DATA EXTRACT:
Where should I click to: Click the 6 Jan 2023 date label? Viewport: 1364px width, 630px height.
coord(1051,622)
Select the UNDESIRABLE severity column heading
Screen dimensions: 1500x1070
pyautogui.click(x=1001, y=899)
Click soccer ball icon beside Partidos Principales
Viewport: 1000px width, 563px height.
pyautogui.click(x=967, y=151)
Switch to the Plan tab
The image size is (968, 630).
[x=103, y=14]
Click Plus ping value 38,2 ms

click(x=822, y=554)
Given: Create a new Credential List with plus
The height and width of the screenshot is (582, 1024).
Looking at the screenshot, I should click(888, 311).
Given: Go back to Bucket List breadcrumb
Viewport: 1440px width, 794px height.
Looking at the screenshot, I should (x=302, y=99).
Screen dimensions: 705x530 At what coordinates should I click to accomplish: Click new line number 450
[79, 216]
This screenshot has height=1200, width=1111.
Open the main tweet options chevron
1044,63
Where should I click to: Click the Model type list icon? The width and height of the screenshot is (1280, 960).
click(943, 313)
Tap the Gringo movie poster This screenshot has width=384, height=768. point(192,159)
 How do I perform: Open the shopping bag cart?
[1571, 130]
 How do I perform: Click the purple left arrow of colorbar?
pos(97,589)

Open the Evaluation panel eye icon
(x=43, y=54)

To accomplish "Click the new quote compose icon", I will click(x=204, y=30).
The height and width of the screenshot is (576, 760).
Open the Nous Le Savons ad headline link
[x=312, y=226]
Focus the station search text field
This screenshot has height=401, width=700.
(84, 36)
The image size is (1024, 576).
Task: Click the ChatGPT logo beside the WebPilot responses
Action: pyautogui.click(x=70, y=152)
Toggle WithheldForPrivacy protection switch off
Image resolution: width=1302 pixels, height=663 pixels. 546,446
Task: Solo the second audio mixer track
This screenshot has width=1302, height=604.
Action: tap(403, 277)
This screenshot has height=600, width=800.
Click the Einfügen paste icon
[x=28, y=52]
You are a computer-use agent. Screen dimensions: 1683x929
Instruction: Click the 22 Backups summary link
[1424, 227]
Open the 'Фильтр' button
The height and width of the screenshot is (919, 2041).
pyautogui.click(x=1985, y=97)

ASSIGNMENT: Copy from the line with "Given: Go back to Bucket List breadcrumb" to the final line of the records, inclusive, and add nothing else.

TASK OUTPUT:
Given: Go back to Bucket List breadcrumb
Viewport: 1440px width, 794px height.
Looking at the screenshot, I should (x=302, y=99).
Screen dimensions: 705x530 At what coordinates should I click to accomplish: Click new line number 450
[79, 216]
This screenshot has height=1200, width=1111.
Open the main tweet options chevron
1044,63
Where should I click to: Click the Model type list icon? The width and height of the screenshot is (1280, 960).
click(943, 313)
Tap the Gringo movie poster This screenshot has width=384, height=768. point(192,159)
 How do I perform: Open the shopping bag cart?
[1571, 130]
 How do I perform: Click the purple left arrow of colorbar?
pos(97,589)

Open the Evaluation panel eye icon
(x=43, y=54)

To accomplish "Click the new quote compose icon", I will click(x=204, y=30).
The height and width of the screenshot is (576, 760).
Open the Nous Le Savons ad headline link
[x=312, y=226]
Focus the station search text field
This screenshot has height=401, width=700.
(84, 36)
The image size is (1024, 576).
Task: Click the ChatGPT logo beside the WebPilot responses
Action: pyautogui.click(x=70, y=152)
Toggle WithheldForPrivacy protection switch off
Image resolution: width=1302 pixels, height=663 pixels. 546,446
Task: Solo the second audio mixer track
This screenshot has width=1302, height=604.
Action: tap(403, 277)
This screenshot has height=600, width=800.
Click the Einfügen paste icon
[x=28, y=52]
You are a computer-use agent. Screen dimensions: 1683x929
Instruction: Click the 22 Backups summary link
[1424, 227]
Open the 'Фильтр' button
The height and width of the screenshot is (919, 2041).
pyautogui.click(x=1985, y=97)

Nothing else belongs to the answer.